_Your goal_
Exclude all pictures. Then restate, word for word, the entries from the first line through the line that contains "You are a computer-use agent. The width".

_Input material_
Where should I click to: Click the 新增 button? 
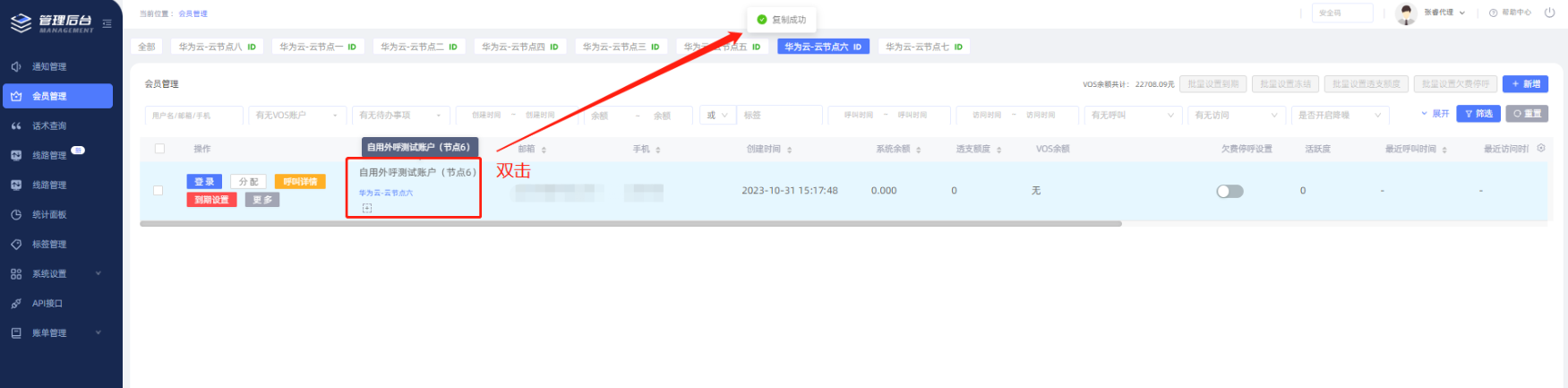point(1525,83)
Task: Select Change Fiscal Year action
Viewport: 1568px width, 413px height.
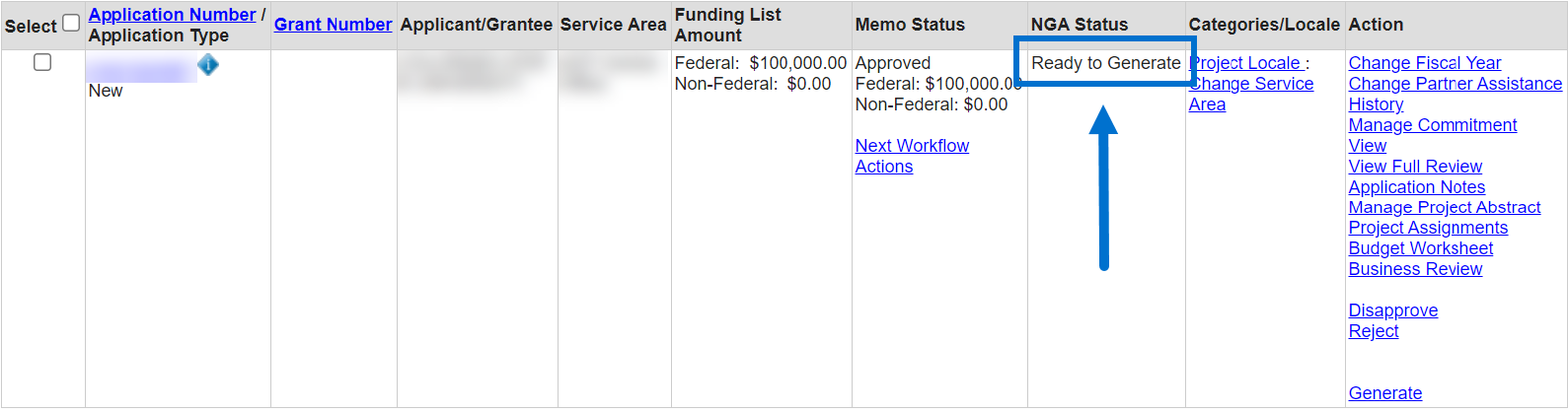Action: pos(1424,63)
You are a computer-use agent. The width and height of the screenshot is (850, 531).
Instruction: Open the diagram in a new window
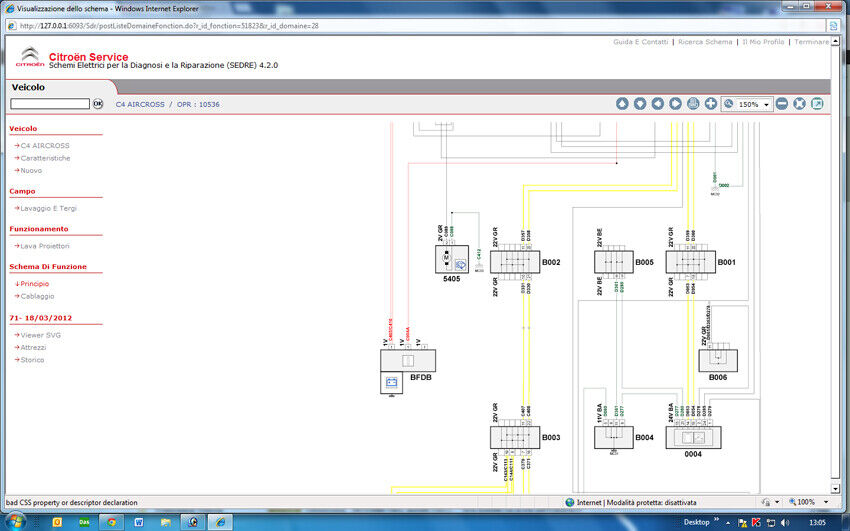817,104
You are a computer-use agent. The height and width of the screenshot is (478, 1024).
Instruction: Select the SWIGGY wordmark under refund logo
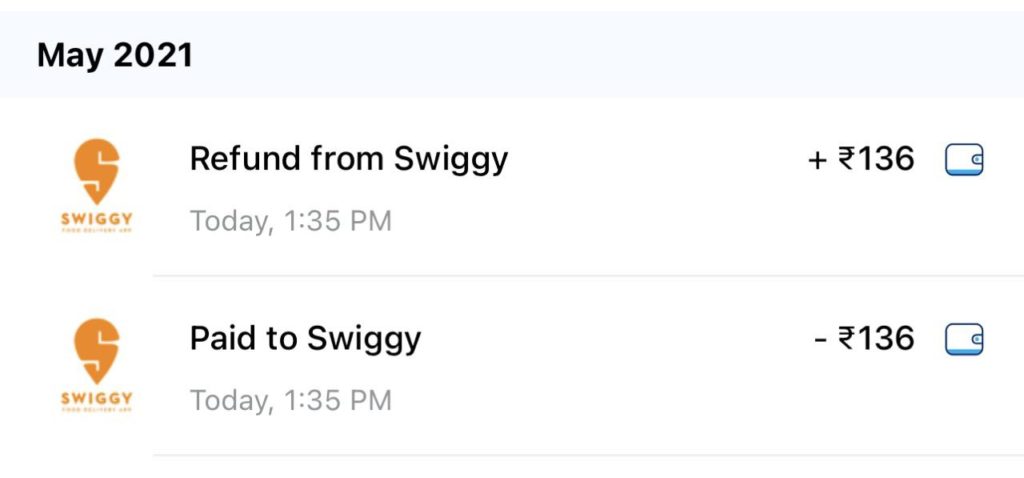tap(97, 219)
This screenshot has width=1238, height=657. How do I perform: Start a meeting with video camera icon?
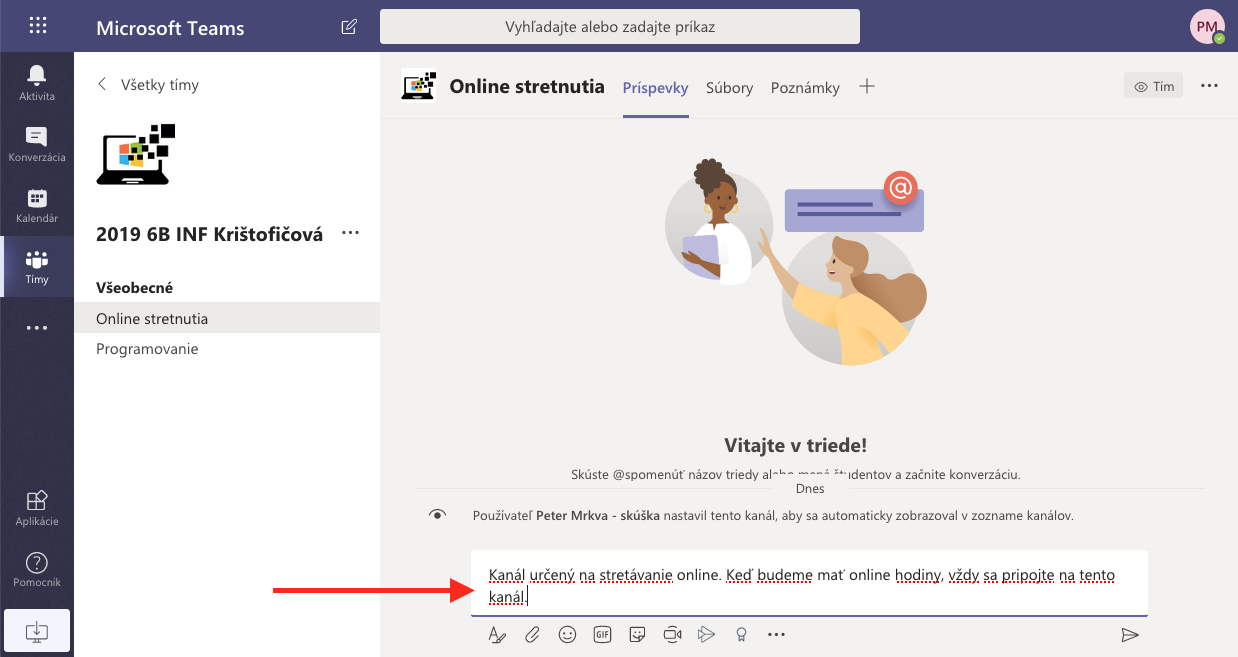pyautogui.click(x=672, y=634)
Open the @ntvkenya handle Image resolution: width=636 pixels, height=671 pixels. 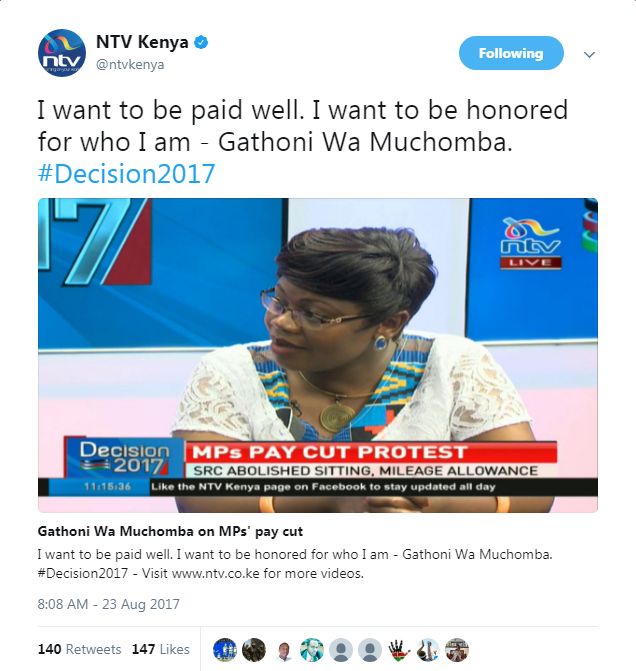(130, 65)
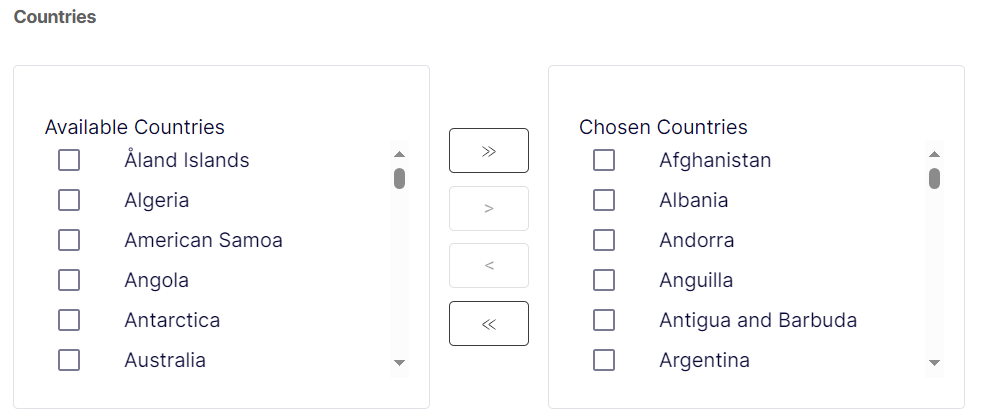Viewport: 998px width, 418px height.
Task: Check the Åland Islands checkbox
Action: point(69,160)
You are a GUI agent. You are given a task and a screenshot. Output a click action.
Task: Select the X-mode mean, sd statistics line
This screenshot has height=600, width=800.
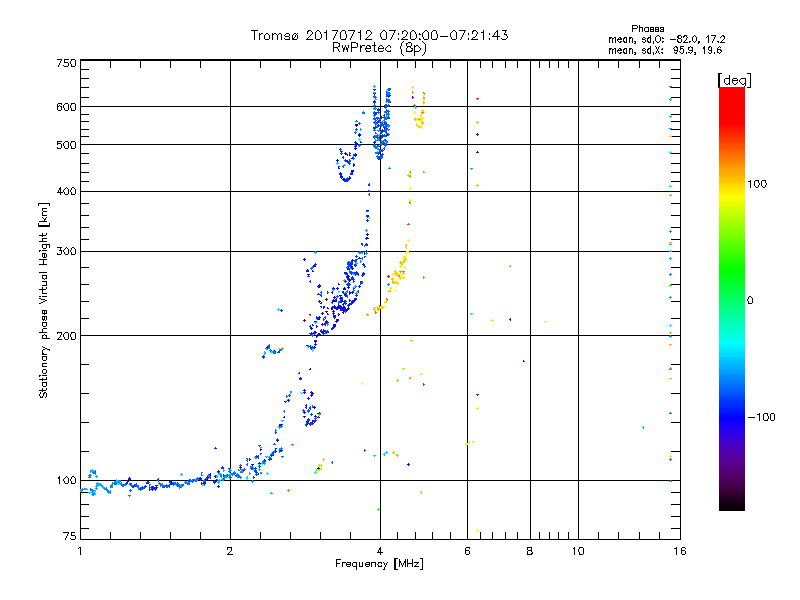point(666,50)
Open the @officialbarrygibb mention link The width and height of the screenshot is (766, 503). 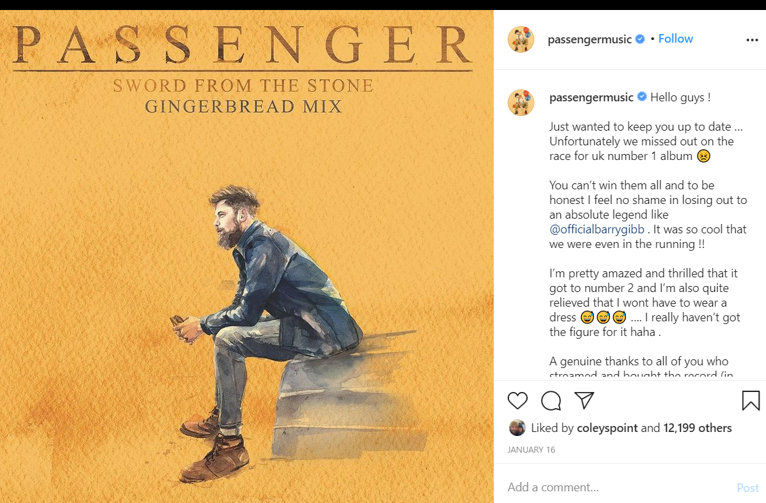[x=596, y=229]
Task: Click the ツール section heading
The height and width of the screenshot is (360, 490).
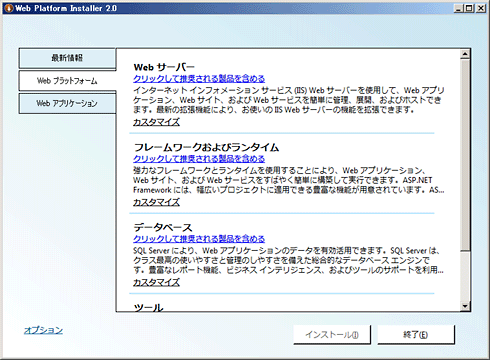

_Reply to the exercise_
Where should I click to: Click the 新增 button? 
point(1525,83)
Task: Select Change Fiscal Year action
Viewport: 1568px width, 413px height.
Action: pos(1424,63)
You are a computer-use agent. The width and height of the screenshot is (850, 531).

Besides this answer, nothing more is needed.